Job:
Rewrite the stretch of entries from the line containing "You are a computer-use" through the line containing "point(147,672)", replacing "green" with "blue" and leaving everything else unchanged. Omit the pictures from your answer.

Task inputs:
--- START ---

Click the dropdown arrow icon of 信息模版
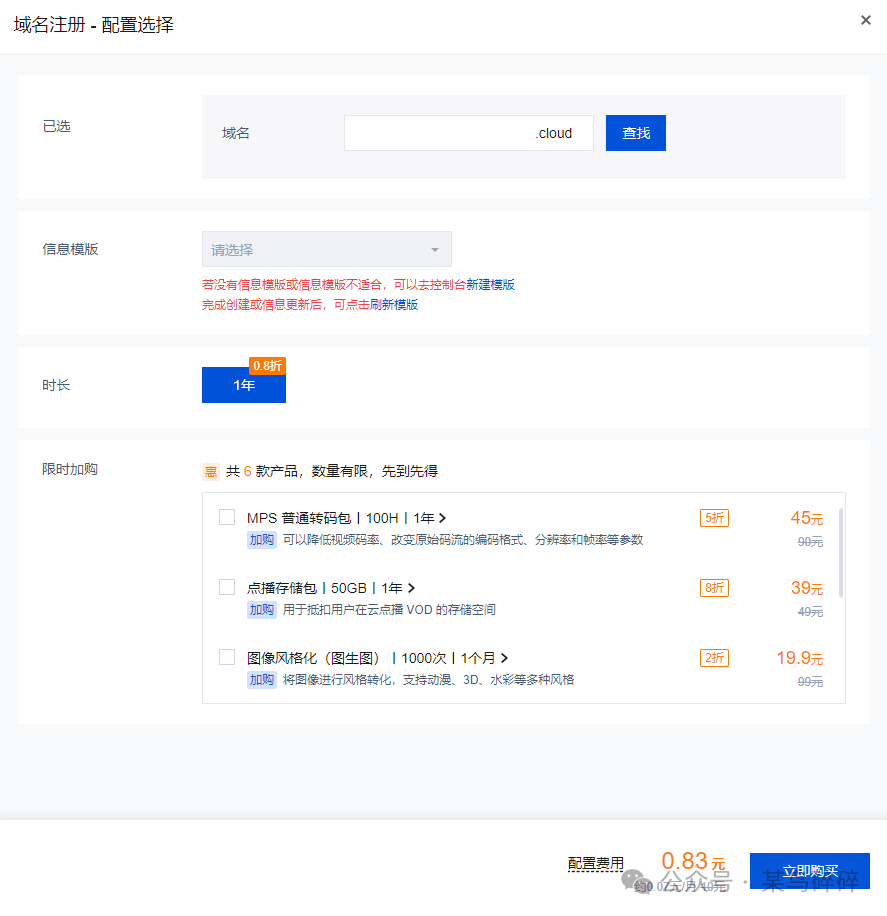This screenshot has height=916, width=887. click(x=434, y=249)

--- END ---
--- START ---

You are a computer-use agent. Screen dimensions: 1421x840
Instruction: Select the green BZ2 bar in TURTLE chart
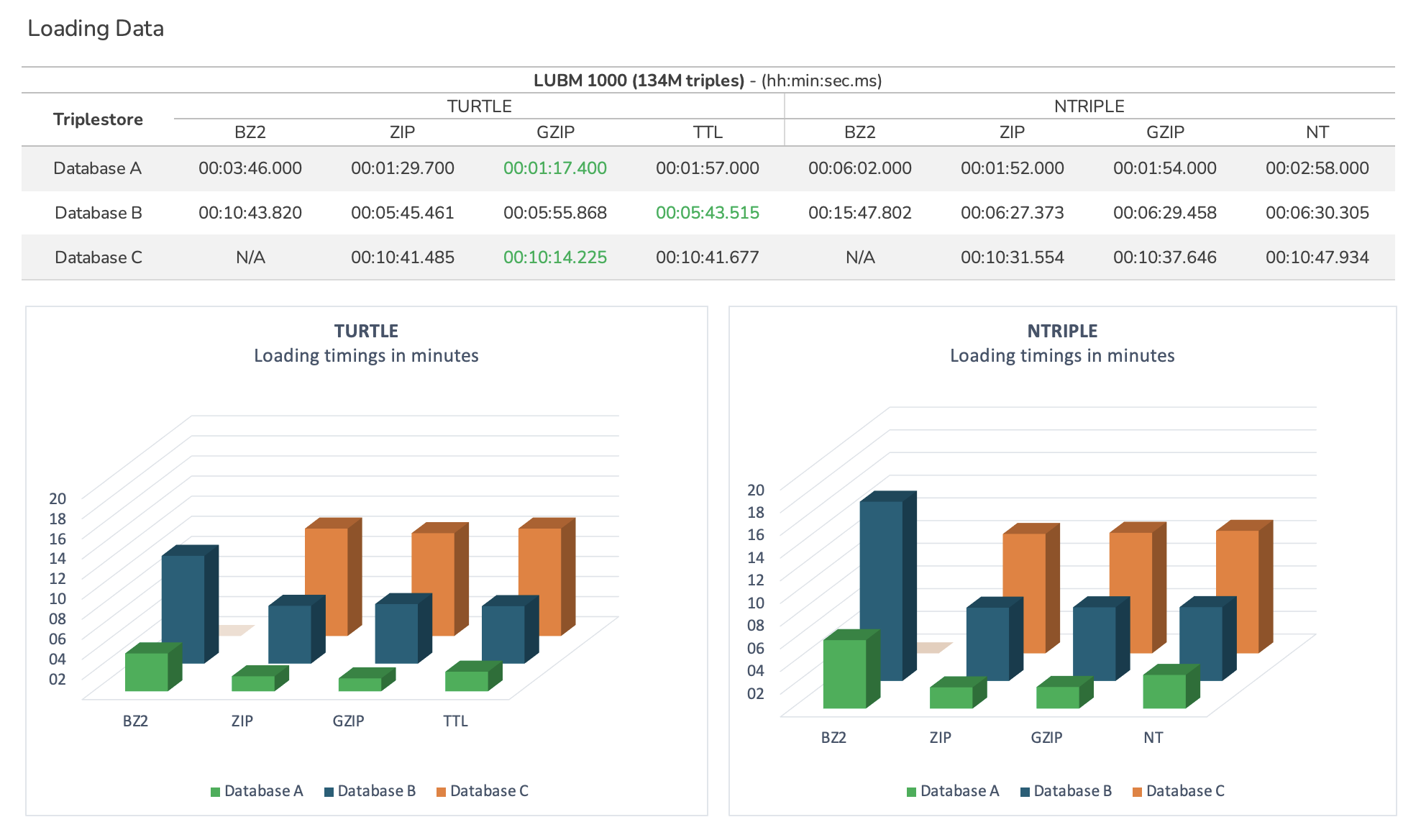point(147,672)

--- END ---

Complete answer:
You are a computer-use agent. Screen dimensions: 1421x840
Instruction: Select the blue BZ2 bar in TURTLE chart
point(147,672)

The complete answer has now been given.